Judaism began about 3,500 years ago in the eastern Mediterranean. It originated as the common religion of a small nation of Hebrew tribes and is now the oldest monotheistic religion still practiced today. According to Jewish tradition, God revealed himself to Abraham, the ancestor of the Jewish people. God told him that the Hebrews should believe in and worship only one God. Centuries later, the prophet Moses received divine instruction for how Jews should live and worship.
The belief in one God is central to all forms of Judaism. The name of God in Hebrew is YHWH, often pronounced as Yahweh or Jehovah. God is often referred to by a euphemism, such as “the Lord,” as the true name can be considered too sacred to use. While all Jews recognize that the ritual laws given in the Torah are divinely inspired, denominations differ in how strictly they adhere to them. Some who identify as Jewish do not follow ritual laws at all, but instead follow Jewish morality as interpreted from sacred texts.
The Torah is the foundational text of Judaism. It narrates the story of creation, the origins of the Jewish faith, and God’s commandments for the Jewish people. The larger canon of sacred Tanakh writings and the religious commentary of the Talmud are also important texts.
Most Jewish congregations worship in a synagogue. In Reform Judaism, the synagogue may be referred to as a temple. Rabbi is the term used for spiritual leaders of Judaism. In Hasidic Judaism, the leader is instead called rebbe.
Reform – Reacting to the Enlightenment in the 18th and 19th centuries CE, European Jews sought to adapt their religious laws to the new philosophies and social movements of their time. These changes emphasize the evolving nature and diversity of religious practice.
Orthodox – Orthodox practices also developed out of the Enlightenment, but as a reaffirmation of the ritual laws found in the Torah. Orthodox denominations vary on how much they participate in secular culture, and include Modern Orthodox, Haredi, and Hasidic congregations.
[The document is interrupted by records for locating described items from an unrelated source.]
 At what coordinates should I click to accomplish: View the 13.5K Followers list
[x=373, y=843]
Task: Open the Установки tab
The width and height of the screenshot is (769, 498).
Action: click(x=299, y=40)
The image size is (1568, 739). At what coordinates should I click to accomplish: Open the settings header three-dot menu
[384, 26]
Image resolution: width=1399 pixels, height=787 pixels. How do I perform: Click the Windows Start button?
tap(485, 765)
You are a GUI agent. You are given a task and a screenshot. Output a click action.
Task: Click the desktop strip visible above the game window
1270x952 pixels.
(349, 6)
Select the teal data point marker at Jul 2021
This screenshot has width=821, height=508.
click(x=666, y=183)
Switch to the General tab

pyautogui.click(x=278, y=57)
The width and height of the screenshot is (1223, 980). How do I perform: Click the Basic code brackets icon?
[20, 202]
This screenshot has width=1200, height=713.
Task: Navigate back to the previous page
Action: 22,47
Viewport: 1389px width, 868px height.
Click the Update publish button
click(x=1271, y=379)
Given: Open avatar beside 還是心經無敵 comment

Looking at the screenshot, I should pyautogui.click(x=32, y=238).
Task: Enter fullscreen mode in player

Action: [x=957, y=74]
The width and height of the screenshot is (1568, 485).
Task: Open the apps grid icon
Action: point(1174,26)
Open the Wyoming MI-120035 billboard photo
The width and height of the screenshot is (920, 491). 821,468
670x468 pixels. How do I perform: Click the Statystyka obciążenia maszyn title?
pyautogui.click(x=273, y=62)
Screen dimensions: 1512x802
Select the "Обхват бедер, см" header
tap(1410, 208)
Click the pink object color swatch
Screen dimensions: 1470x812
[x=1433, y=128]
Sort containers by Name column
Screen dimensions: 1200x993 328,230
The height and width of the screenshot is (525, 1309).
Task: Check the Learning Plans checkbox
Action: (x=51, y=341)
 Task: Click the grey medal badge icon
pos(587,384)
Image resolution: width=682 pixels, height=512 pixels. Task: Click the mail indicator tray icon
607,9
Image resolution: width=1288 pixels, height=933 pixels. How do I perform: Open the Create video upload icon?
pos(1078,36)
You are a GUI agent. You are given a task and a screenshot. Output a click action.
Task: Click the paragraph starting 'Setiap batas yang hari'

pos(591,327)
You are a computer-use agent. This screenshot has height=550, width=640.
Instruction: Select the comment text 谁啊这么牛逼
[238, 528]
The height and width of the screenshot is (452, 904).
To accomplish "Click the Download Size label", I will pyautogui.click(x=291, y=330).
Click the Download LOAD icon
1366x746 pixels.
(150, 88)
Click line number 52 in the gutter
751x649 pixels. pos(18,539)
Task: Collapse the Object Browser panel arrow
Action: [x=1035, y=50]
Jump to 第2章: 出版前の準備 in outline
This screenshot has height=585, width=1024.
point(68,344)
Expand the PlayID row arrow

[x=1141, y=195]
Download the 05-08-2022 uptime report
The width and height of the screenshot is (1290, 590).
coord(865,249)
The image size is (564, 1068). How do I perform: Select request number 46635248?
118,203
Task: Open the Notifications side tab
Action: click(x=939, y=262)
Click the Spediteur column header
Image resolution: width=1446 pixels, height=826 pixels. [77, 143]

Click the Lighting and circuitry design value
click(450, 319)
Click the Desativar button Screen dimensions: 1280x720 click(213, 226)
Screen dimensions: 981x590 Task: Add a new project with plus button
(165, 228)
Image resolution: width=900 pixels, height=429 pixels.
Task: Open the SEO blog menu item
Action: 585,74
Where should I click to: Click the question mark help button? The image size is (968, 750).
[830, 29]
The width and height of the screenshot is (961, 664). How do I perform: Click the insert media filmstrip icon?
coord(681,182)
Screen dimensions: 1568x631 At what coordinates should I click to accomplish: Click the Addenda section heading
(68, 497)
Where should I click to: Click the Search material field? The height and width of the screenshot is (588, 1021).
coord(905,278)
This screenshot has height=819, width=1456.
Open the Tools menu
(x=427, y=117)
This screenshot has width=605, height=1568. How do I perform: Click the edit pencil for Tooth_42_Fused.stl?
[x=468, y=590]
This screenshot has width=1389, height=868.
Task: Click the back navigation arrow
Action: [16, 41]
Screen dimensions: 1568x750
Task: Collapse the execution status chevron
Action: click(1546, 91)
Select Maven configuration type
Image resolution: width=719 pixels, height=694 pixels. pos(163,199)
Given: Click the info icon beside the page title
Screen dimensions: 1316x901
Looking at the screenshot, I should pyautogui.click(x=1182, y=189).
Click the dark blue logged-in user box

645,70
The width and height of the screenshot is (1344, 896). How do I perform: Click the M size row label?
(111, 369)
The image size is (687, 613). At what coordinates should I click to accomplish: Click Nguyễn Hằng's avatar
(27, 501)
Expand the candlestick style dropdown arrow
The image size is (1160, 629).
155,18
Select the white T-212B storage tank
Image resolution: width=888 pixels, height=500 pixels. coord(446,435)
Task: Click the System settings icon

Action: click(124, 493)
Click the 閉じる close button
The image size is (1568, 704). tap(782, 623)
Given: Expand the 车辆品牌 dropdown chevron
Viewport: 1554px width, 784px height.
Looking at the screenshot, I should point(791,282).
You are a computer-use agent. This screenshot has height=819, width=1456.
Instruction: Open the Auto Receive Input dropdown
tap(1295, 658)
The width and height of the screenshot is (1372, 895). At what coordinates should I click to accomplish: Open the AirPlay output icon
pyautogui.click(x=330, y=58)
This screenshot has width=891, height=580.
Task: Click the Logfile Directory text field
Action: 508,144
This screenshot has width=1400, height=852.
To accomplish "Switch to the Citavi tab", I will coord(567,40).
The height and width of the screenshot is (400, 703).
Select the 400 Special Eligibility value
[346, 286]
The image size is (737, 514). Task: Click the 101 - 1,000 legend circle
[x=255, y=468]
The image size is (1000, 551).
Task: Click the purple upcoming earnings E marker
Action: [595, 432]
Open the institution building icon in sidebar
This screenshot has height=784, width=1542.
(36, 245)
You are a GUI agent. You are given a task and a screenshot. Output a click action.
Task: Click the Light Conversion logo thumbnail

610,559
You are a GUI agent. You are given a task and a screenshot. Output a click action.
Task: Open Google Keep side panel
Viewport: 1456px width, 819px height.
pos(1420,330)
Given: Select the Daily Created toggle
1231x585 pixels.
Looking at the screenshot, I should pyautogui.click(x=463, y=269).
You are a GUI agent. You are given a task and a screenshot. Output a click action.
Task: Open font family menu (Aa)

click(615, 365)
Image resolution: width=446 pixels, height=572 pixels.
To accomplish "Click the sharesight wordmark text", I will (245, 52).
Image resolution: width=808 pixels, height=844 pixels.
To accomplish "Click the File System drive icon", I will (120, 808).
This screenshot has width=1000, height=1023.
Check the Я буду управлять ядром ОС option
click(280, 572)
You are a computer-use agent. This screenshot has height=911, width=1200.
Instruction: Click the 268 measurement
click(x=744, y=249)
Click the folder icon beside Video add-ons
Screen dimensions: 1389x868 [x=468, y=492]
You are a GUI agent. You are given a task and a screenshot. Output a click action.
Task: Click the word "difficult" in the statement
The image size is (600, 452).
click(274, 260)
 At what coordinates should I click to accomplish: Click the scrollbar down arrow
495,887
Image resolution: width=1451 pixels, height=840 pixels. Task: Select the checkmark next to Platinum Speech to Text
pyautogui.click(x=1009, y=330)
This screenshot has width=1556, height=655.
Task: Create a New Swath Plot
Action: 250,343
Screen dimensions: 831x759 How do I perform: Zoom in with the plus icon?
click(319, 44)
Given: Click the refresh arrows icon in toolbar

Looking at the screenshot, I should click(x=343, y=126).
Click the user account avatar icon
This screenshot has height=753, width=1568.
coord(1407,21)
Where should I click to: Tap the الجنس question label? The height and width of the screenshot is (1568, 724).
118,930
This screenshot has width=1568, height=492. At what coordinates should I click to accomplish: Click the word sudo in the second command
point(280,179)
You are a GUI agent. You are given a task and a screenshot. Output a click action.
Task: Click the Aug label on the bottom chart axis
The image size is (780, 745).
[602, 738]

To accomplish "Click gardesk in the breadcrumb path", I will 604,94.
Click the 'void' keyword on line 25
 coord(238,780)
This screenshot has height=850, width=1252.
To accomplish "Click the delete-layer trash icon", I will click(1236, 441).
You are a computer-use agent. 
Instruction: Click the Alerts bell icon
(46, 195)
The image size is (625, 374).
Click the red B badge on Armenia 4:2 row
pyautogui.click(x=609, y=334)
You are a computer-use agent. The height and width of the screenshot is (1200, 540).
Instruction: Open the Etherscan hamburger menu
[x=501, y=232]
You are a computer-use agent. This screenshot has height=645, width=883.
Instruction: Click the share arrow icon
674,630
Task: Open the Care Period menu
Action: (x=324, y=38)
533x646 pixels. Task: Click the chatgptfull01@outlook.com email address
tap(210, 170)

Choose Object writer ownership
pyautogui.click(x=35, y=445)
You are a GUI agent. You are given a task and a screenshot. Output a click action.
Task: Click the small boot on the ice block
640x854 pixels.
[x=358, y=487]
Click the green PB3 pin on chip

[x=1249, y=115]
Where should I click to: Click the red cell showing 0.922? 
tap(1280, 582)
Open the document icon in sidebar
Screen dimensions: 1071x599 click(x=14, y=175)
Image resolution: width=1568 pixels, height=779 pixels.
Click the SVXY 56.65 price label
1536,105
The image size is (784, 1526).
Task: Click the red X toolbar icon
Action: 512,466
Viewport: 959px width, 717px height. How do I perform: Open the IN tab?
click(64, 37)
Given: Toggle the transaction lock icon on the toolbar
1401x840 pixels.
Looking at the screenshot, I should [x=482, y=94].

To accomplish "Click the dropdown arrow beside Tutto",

Conservative – This denomination formed in the United States by Jews who wanted to fully participate in American culture, but did not agree with the changes to Jewish law and traditions employed by Reform Judaism.
Colors are used to represent beliefs, traditions, and concepts in many religious traditions. Blue is the color of the heavens in Judaism. Because of this, it was adopted as one of the colors of the Israeli flag, and so has become synonymous with Jewish nationalism. In addition, the Torah describes traditional clothing adorned with blue-dyed tassels, as well as blue coverings for ritual objects.
White was chosen as the exhibit’s background color because it is meaningful to each of the five religions. In Judaism, white is the color of light, peace, intellect, and purity. It also symbolizes purity from sin. It is also one of the two colors of the Israeli flag.